Optoelectronic Device Characterization Laboratory infrastructure is suitable for measuring significant quantities of the device optoelectronic behaviour such as photocurrent, quantum efficiency, spectral response optical response speed and many others.

Lab. Manager

Juan de la Cierva Fellow

Ahmed Esmail Shalan worked as a researcher at Central Metallurgical R&D Institute, Egypt after finishing his PhD. He had obtained his PhD (2017) from the Research Institute for Electronic Science, Hokkaido University, Japan, in the group of Prof. Dr. Hiroaki Misawa with the collaboration of Prof. Dr. Eric Diau -NCTU- Taiwan. It worth to mention that he got a prize during his Ph.D. as the best thesis at the graduate school of information science and technology, Hokkaido university and Ministry of Education Prize. Before he joined Hokkaido University he obtained a fellowship at DAAD visiting scholar internship in (i-MEET-FAU), Erlangen, Germany with Prof. Christoph J. Brabec and CIN2, UAB, Barcelona, Spain with Prof. Monica Lira Cantu. He published almost 30 papers in prestige journals (with h index of 14). Besides, he is an active reviewer for several journals (such as Electrochimica Acta, Journal of Alloys and Compounds, RSC Advances, etc.), a member in the editorial board of different prestigious publishers and have been invited to write several reviews and books chapters and have already published 6 book chapters. Also, he has been invited to give talks in conferences and Institutes.

Interests and objectives:
I have a strong background in chemistry, nanotechnology and materials science. Also, I have a sufficient experience in the field of materials and processes for applications in energy and photonics, with emphasis on halide perovskites. In addition, my experience with fabrication and characterization of solution-processed perovskite-based solar cells devices is shown through my publications.

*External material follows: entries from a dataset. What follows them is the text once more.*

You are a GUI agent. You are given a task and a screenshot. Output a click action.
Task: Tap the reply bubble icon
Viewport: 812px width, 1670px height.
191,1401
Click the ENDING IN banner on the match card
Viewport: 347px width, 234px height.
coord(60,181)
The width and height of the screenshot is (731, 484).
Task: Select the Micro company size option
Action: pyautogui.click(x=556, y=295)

X-Ray difractogram (XRD), X-Ray photoelectron spectroscopy (XPS), Atomic force microscopy (AFM), Optical measurements (J-V curves, Quantum efficiency (QE), Impedance Spectroscopy (EIS), Scanning electron microscopy (SEM), fabrication of solar cell devices (dye, organic and pervoskite based).

  • Quantum Efficiency measurement
  • J-V measurements
  • Impedance analysis
  • Spectral and Optical response

The PVE300 is a turnkey solution for the determination of solar cell spectral response/

EQE (IPCE) and IQE. A range of options include mounts for substrate, superstrate or packaged devices, integrating sphere accessory for measurements of total reflectance and transmittance, a choice of single or multiple channel bias sources, including an AM1.5 matched bias source and a motorised XY stage for device mapping.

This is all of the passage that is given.